流麗なクーペスタイルが受けて多くの若者を虜にしたものの、結局僅か2年という短期間で生涯を終える事になります。
まさに悲劇の主人公とも言える悲惨な末路を辿ったエチュード。
しかし、大ヒットを記録してガンガン売れ続けたような車よりは、ある意味幸せであると私は思います。
ある程度時間が経過してから再考してみた場合、エチュードのようないわゆる不人気車種の方が意外と人々の心には残るものです。
中でもマニアックな車が好きな私みたいな人間の場合、特にその傾向が強いように思います。
私事で申し訳ありませんが、私は以前スバル「アルシオーネSVX」という非常にマニアックな車に乗っていました。
スポーツカーのようなスタイルもさる事ながら、サイドルーフが全面ガラス張りという特殊なデザインであったため、街中を走っていると大変注目を集めた覚えがあります。
それがまた快感でもありました…
さて、そんなエチュードですが、最も思い出深いのが当時のCMで流されていたBGMに尽きるでしょう。
そのBGMは、クリス・レアが唄う「オン・ザ・ビーチ♪」。
その曲調がスタイリッシュなエチュードとベストマッチしており、多くの人々を魅了したものです。

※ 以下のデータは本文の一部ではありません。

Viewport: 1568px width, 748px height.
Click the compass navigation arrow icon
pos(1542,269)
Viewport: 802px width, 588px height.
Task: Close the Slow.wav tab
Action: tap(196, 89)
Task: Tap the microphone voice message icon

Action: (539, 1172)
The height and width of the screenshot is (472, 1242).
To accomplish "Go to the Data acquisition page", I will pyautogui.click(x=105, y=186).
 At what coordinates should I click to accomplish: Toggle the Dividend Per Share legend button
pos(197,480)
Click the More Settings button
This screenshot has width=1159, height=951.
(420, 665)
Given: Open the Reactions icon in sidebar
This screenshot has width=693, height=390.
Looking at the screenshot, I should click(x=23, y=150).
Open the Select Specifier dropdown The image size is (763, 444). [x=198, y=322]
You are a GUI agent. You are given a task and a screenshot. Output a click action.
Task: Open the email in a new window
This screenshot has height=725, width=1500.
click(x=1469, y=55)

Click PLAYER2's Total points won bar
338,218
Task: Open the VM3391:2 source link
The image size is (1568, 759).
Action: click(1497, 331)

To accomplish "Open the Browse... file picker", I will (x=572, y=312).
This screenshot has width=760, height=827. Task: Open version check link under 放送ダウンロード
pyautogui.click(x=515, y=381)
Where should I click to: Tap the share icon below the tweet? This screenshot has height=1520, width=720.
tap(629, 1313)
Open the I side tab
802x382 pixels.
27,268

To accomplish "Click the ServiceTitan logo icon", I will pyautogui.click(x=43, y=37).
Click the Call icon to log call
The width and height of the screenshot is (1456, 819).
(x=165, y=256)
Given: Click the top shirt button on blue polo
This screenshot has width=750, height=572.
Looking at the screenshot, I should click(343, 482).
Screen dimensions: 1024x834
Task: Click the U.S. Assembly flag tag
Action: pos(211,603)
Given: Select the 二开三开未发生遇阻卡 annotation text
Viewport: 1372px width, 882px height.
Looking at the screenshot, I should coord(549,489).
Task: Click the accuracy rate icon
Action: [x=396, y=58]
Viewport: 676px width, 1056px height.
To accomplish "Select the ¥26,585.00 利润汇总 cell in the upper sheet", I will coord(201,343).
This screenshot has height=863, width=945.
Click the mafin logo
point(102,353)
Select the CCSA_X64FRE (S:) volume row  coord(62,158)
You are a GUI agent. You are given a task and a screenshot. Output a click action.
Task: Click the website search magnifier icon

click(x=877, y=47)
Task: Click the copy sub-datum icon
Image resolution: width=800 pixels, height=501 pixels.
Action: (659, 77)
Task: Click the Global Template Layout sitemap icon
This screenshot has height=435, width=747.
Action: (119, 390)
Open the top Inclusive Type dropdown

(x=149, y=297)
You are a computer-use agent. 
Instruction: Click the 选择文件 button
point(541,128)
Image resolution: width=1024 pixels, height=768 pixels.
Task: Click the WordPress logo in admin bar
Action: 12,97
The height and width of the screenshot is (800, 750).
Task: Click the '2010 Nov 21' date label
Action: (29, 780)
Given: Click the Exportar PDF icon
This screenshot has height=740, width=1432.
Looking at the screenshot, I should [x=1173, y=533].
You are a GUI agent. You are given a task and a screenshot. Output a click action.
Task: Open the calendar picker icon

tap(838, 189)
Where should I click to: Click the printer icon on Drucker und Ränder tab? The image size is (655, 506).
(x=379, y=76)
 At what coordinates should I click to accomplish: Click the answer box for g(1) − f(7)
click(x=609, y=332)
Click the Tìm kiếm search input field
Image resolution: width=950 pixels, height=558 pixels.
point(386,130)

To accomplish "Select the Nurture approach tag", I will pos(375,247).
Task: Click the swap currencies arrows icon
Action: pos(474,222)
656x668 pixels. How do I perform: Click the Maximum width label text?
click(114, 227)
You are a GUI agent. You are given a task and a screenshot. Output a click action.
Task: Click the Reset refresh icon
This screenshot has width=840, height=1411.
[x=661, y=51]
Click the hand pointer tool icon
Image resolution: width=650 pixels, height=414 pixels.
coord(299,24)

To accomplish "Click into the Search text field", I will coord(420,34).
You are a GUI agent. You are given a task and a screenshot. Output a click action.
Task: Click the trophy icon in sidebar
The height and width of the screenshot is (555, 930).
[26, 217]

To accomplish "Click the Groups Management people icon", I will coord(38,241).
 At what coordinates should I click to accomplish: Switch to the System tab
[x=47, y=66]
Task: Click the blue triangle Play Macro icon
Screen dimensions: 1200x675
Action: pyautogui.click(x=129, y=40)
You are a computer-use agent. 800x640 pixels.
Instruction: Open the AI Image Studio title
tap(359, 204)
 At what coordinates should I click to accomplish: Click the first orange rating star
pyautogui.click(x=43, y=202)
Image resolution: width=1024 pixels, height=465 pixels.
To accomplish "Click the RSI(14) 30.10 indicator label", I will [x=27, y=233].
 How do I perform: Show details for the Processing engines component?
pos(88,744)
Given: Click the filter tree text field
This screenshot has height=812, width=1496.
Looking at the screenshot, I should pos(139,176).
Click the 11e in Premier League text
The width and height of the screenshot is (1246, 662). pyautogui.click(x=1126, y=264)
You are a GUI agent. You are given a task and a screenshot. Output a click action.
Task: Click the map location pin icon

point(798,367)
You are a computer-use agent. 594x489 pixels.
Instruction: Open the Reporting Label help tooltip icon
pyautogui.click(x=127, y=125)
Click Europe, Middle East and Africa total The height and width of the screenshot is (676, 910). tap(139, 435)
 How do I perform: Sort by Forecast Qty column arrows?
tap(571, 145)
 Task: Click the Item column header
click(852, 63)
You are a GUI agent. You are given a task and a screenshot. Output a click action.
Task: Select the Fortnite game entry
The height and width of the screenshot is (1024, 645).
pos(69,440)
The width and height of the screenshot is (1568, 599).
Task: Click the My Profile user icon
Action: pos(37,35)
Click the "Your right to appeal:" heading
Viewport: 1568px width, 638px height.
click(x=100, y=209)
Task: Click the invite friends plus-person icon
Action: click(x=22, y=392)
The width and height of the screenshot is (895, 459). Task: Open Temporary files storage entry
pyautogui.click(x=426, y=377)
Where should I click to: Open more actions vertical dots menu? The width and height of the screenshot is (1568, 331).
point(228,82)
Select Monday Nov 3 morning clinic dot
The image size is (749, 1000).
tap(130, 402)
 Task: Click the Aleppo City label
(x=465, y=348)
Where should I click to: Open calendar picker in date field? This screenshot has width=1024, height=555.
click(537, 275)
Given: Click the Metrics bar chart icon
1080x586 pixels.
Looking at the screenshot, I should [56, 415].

非常にスタイリッシュなデザインを持つエチュードですが、ホワイト/グレーのツートンカラーが当時の人気NO.1カラーでした。
エチュードのカラーバリエーションはホワイト/グレーの他、イエローやブルーもラインアップされていましたが、最もエチュードのイメージにマッチしていたのがこのホワイト/グレーでありました。
その他、ガラス張りがなされたリアハッチ・視認性を重視した大型テールランプ・フォグランプが内蔵されたヘッドライト等、先進的な装備面も好評を得ていました。
エチュードは現在のところ中古車の流通はほとんど無く、入手する事は非常に困難と言わざるを得ません。
しかし、運良く中古車雑誌等に掲載されている可能性も無いとは言い切れません。
いずれにしても幻の名車エチュードを入手したいと考えている方は、とにかく粘り強く探してみる事です。
可能性は低いと言わざるを得ませんが、もしかすると極上品がゲットできるかもしれません。